The Microsoft Pagefile should of course be on the SSD, preferable use two of them and put second pagefile on the HDD, since Windows will automatically read/write from the disk that is not used at the moment. The SSD/HDD cannot read/write on the same disk at the same time.Reply
Microsoft http://blogs.msdn.com/b/e7/archive s-and.aspx
Should the pagefile be placed on SSDs? Yes. Most pagefile operations are small random reads or larger sequential writes, both of which are types of operations that SSDs handle well.
In looking at telemetry data from thousands of traces and focusing on pagefile reads and writes, we find that Pagefile.sys reads outnumber pagefile.sys writes by about 40 to 1,
Pagefile.sys read sizes are typically quite small, with 67% less than or equal to 4 KB, and 88% less than 16 KB.
Pagefile.sys writes are relatively large, with 62% greater than or equal to 128 KB and 45% being exactly 1 MB in size.
In fact, given typical pagefile reference patterns and the favorable performance characteristics SSDs have on those patterns, there are few files better than the pagefile to place on an SSD.
This article on Tom's should be re-written, since it has some wrong suggestions about what is best to do.

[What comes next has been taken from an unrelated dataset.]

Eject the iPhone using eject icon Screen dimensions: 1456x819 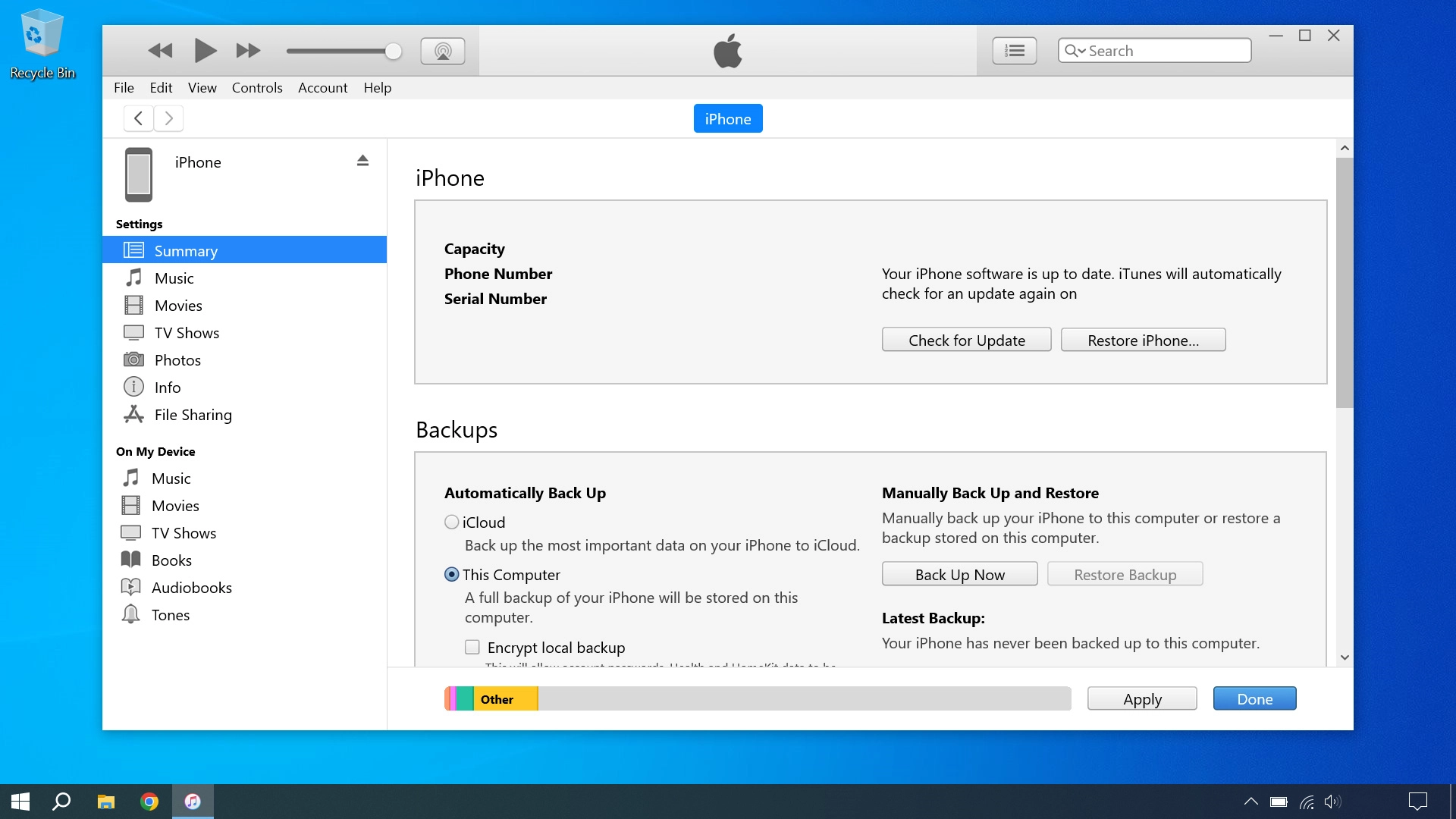(362, 161)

Seriously - BAD ADVICE with regards to putting swapfile on seperate partition!!!! Different drive, yes, but different partition (ala Unix/Linux), stupid. You force your head to move between distant cilinders (Head travel time) and then to seek again for every swap IO that follows or before normal access IO. This not only slows it down, but wears it out. It's best to keep regularly accessed disk locations, such as system files, temp files, cache files etc. in close proximity therefore minimizing head travel and seek times. Yes, most are going to complain that your swap can then also become fragmented which will be even worse, unless you set your swap size a static, fat provisioned size (Min 1.5x RAM to max 2x RAM).Reply
PS: Also, read up on thin and thick stroking. Thin stroking means that you use only the outside tracks of your disk as the linear speed (Opposed to rotational speed), or the percieved speed of the passing by under the head, would be the highest obviousy tracks (The first tracks): Ideally for performance, this is exactly where you want your swap. Partitioning your drive for swap, means that you force your swap to be further from your highest performance tracks.
Also, Unix actual intend is that your swap be on an entirely seperate disk (If possible).